しかし、なぜさくらちゃんが三枝を知ってる?
この人は、紅が来る前に二階堂を抜けた。
その後も、寝たきりの状態が続いて…
あの、ニューヨークでの事件以降は、二階堂の記憶も消されていたはず。
いくら記憶が戻った所で、抜けた後の二階堂の内情は知り得ない。
一般人が色々調べても、一条や三枝に辿り着く事はない。
いったい…さくらちゃんは何をどう調べて…
まさか環が全容を話すとは思えない。
だとしたら…先代が?
「紅ちゃんと兄弟として育った人達が、核になってるよね。」
「……」
こめかみが激しく脈打っている気がする。
何十年振りに会ったと言うのに…なぜ、こんなにも脅威に感じてしまうのか。
この人は、一般人と結婚して普通の幸せを手に入れたはずなのに…
どうして関わろうとする?
さくらちゃんの視線が痛い気がした。
少しだけ早くなった瞬きを誤魔化そうと、お茶を手にする。
そんな俺を見たさくらちゃんは…
「ちょっと厳しい事言っていい?」
今までと変わらない口調なのに、俺の背筋を伸ばさせた。
「…何だろう?」
「ハッキリ言うけど、二階堂は甘くて古い。」
「……」
その言葉に、胸を刺され、火を着けられたような感覚に陥った。
「それは…っ…」
「ごめん。最後まで聞いて。」
「……」
「二階堂には優秀な人間がたくさんいて、色んな秘密兵器も揃ってるけど…使いこなせてないんだよね。」
…こんなに、頭の中も気持ちもかき乱されるのは…初めてと言ってもいい。
俺が育った場所。
生きて来た世界。
それを…
「それを証拠に、二階堂よりもっと古い一条に押されてる。」
『そんな事はない!!』
つい声を荒げた。つもりだった。
だが、実際は…俺の声は部屋の中に響く事もなく。
「大声出したら、廊下に聞こえちゃうよ。」
気が付いたら…口を覆われて。
唇の前で指を立てたさくらちゃんが、小さく『しー』と…
…いつの間に…?
「一条は昔ながらの銃を使ったやり方しか出来なかったはずなのに、きっと技術者や参謀が育ったんだね。

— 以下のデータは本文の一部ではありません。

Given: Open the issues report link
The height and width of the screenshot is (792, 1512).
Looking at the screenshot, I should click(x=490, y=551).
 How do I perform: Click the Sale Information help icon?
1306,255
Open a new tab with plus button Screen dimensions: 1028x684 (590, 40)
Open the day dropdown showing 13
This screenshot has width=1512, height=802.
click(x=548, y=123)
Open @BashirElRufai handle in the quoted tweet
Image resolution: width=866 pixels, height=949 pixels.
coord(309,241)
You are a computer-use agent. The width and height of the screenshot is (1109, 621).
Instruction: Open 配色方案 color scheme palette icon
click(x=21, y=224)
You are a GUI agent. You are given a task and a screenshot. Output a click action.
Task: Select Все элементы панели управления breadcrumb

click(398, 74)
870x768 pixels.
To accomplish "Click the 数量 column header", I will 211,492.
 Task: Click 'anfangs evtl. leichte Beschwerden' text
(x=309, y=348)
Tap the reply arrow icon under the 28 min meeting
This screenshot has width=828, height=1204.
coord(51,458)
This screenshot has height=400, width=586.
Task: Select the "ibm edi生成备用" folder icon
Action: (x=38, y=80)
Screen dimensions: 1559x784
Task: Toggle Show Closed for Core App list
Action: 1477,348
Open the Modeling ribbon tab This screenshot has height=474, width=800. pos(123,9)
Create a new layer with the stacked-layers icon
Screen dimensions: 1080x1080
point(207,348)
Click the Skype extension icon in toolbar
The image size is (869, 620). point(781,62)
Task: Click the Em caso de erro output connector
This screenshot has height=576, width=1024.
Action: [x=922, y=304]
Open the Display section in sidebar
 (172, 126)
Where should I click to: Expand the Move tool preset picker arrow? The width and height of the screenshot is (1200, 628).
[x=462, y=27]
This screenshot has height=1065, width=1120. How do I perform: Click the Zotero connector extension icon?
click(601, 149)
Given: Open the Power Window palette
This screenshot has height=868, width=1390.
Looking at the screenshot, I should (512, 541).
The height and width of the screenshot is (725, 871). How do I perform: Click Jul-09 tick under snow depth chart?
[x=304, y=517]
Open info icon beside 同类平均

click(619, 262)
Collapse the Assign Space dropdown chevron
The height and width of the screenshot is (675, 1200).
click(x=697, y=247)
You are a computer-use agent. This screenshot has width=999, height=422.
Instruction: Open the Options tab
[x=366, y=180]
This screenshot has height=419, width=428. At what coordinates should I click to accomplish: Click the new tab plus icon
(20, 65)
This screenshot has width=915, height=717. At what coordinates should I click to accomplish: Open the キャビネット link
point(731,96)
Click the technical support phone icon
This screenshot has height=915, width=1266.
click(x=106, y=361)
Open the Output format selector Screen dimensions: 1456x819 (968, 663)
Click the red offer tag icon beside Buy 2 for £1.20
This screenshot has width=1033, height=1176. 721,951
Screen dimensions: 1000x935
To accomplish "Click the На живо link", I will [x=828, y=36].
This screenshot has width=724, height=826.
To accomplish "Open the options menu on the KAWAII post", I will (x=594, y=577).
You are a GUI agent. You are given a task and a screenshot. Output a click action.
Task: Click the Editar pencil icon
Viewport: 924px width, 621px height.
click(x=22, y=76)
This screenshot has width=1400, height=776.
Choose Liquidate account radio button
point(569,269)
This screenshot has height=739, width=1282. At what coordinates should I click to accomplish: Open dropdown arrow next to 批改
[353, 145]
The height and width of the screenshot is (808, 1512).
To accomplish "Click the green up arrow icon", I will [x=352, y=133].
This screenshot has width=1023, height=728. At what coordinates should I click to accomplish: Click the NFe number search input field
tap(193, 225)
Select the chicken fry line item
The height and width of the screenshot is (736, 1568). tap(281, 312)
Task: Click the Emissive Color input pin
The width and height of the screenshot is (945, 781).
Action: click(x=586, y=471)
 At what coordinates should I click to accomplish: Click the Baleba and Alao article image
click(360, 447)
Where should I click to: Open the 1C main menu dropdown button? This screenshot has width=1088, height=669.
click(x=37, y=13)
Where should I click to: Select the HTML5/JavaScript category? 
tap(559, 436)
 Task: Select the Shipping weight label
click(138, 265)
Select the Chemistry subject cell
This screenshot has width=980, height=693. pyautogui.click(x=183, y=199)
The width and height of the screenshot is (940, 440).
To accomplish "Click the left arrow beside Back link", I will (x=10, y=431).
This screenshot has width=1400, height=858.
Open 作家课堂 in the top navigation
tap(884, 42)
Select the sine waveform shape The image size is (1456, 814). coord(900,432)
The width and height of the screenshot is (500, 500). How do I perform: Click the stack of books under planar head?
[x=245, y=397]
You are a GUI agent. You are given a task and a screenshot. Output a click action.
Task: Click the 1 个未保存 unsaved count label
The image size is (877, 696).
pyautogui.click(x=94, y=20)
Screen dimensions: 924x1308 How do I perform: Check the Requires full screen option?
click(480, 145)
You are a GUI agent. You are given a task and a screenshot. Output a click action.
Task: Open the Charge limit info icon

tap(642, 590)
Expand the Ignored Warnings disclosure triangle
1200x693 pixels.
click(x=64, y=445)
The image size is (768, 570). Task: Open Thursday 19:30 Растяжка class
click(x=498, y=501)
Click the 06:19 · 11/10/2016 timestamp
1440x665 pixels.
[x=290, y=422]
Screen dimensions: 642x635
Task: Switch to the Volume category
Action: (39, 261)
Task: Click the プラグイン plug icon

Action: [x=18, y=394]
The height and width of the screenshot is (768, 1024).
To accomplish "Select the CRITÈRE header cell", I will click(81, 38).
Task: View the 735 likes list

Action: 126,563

」
「……」
「三枝は、大きな武器や身体を使うタイプ。二階堂、一条、三枝、この三つを比べると、一条の伸びしろが一番かもね。残念ながら、二階堂は道具と身体能力を上手く使いこなせてない…持ち腐れってやつだよ。」
…それは…誰もが感じている事でもあった。
俺と紅の息子達…瞬平と薫平が造り出す武器や装置を使いこなしているのは、きっと、片手にも余る人数だ。
それも、守られる立場になくてはならない、海君や泉ちゃん。
護衛の立場で言うと、志麻がそうかもしれないが…まだまだだ。
持ち腐れと言われて、息子達の造る物に対する称賛としては喜びも感じたが…
二階堂としては力の無さを突き付けられた気がして、身体が震えた。
「二階堂を変えなきゃいけないよね。」
口元から、さくらちゃんの手が離れる。
「…なぜ俺に…?俺に話した所で…」
怒りとも悲しみとも取れる感情に、さくらちゃんから顔を背ける。
俺に話した所で…俺に二階堂を変える事なんて出来ない…!!
さくらちゃんに指摘された事で、後悔ばかりが浮かんだ。
なぜあの頃、あの時、もっと育成強化を願い出なかったのか。
古株の顔色を見て、平穏である方を選ぼうとしたのか。
先代や環が望む事をやり遂げるために、反発する輩を危険分子にさせないよう、退所させろと言う沙耶を抑えて、上手く取りまとめる事だけに力を注いでしまったのか。
二階堂を甘くて古い組織にしてしまったのは…
「…俺のせいだ…」
指を組んでうなだれる。
前線で戦う若者達が、ケガの一つも負わず帰れるようになれたかもしれないのに…
「ちっがーう。」
パチン、と。
さくらちゃんに肩を叩かれる。
「今の二階堂に向き合って変えてくれる。そう思えたから、万里君に話したの。」
「…俺にそんな力は…」
「あるよ。」
「……」
正面に回ったさくらちゃんに見つめられる。
「万里君、命を懸けて紅ちゃんと二階堂を守るつもりなんでしょ?だったら、自分だけが犠牲になろうとしないで。」
「……」
「もっとみんなを信じて。ついでに…あたしの事も信じて。」
さくらちゃんの強い目は。
今、確かに誰の事も信じられなくなっている俺に…それを思い出させてくれる気がした。
「…そこまで言うなら、アドバイスを?」
小さく溜息を吐きながら言うと。
「アドバイス?違う違う。一緒にミッションこなしちゃおうよ。」
さくらちゃんは目をキラキラさせながら、マイクの前に置いた球体をポケットに入れると。
「あー、甘い物でも持ってくれば良かったなあ。気が利かなくてごめんね?」
俺の向かいに座って、ペロリと舌を出した。